The sound cut off abruptly, and Rose looked back into the Doctor's face.
"They've no idea how it happened," he grumbled, wriggling free of Rose's tentacle-like grip. "I think that's the sixth died-of-no-discernable cause case we've heard about just this month."
He left the kitchen and hopped over the back of the sofa to retrieve a TARDIS blue journal lying on the coffee table. He flipped through the well-thumbed pages to the latest entries and pencilled in a few notes while Rose went back to making her breakfast.
"How many does that make for the year?" she asked softly.
"Unexplainable death or bizarre murder in general?"
"Let's just make it the total body count since you dropped yourself with me."

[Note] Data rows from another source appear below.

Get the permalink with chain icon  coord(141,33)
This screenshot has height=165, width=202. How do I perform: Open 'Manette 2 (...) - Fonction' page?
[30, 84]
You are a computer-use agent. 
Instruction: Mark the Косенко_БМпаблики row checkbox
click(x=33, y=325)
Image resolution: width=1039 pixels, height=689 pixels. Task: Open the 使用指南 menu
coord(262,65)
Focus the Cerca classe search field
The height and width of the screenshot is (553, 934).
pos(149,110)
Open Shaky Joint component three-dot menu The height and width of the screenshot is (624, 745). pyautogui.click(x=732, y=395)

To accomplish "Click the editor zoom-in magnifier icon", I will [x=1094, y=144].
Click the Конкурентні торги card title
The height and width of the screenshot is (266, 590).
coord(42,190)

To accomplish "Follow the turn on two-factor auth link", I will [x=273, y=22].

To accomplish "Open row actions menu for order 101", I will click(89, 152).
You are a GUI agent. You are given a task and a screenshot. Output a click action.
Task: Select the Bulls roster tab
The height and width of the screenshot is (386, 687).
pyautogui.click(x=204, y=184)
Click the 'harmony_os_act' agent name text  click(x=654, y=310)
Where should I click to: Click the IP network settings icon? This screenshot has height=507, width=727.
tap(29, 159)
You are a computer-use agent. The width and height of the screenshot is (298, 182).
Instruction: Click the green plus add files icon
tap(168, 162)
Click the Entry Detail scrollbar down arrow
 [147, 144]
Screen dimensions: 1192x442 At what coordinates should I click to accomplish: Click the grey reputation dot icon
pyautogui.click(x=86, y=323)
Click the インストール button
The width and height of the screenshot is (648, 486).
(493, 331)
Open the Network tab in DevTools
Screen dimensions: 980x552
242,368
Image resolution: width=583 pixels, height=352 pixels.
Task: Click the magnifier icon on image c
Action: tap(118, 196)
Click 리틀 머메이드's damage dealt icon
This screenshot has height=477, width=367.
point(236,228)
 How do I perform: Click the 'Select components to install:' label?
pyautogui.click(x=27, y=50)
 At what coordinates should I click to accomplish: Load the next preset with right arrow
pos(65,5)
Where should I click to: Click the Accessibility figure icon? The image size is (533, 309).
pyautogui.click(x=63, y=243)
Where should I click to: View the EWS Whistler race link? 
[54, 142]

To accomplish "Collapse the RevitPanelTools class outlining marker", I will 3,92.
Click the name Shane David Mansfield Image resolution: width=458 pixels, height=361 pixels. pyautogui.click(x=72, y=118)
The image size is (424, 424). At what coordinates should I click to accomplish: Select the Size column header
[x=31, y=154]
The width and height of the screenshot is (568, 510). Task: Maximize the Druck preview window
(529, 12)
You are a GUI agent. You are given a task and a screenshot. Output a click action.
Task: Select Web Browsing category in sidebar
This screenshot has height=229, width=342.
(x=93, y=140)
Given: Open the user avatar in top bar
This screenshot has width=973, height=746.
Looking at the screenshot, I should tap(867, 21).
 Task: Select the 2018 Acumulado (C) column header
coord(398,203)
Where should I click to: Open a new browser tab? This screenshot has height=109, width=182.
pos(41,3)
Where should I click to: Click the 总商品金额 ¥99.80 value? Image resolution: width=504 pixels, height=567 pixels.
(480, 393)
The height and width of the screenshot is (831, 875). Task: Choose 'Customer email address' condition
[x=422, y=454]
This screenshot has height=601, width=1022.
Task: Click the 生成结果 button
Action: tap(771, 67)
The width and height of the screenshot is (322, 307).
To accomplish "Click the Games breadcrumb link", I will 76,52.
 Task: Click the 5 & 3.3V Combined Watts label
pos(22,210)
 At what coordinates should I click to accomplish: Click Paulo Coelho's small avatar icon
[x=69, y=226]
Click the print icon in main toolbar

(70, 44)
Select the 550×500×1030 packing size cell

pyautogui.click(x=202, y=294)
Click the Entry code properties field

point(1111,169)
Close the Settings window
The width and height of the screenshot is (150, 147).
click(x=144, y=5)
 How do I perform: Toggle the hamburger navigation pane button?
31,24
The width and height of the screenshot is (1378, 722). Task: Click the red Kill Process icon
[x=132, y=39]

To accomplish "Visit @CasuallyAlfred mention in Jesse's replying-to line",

"Since 1995?" he pursed his thin lips, and his eyes darkened. "Eight hundred and twenty-two adults, three hundred and seventy-five children. It's slowed down, though, since '99. Just this year, that's fifty incidents like this one, and we've got nine really bad ones no one can remember."
The blonde woman shuddered a little as she plated her food.
"How could anyone forget?" she mumbled. "Especially the last one…"
The Doctor nodded grimly, flipping to the appropriate page in his journal.
"Pair of lawyers, flayed alive, killed by brain liquefaction," he said coolly. "Of course, it doesn't help all our girls and boys had to re-learn the case. I just want to know how they're doing it. I mean, most of them wear psychic filters, so they shouldn't be vulnerable to that type of wipe."
"I wonder why we haven't forgotten?" Rose mused as she nibbled her crumpet.
"I know you get tired of hearing it, but probably exposure to the time vortex via the TARDIS."
The Doctor's bare feet flopped over the arm of the sofa and his mussed hair peeked around its back on the other end.
"Stop sulking," the blonde commanded with a crooked smile. "I'm done, so we can go hunting already."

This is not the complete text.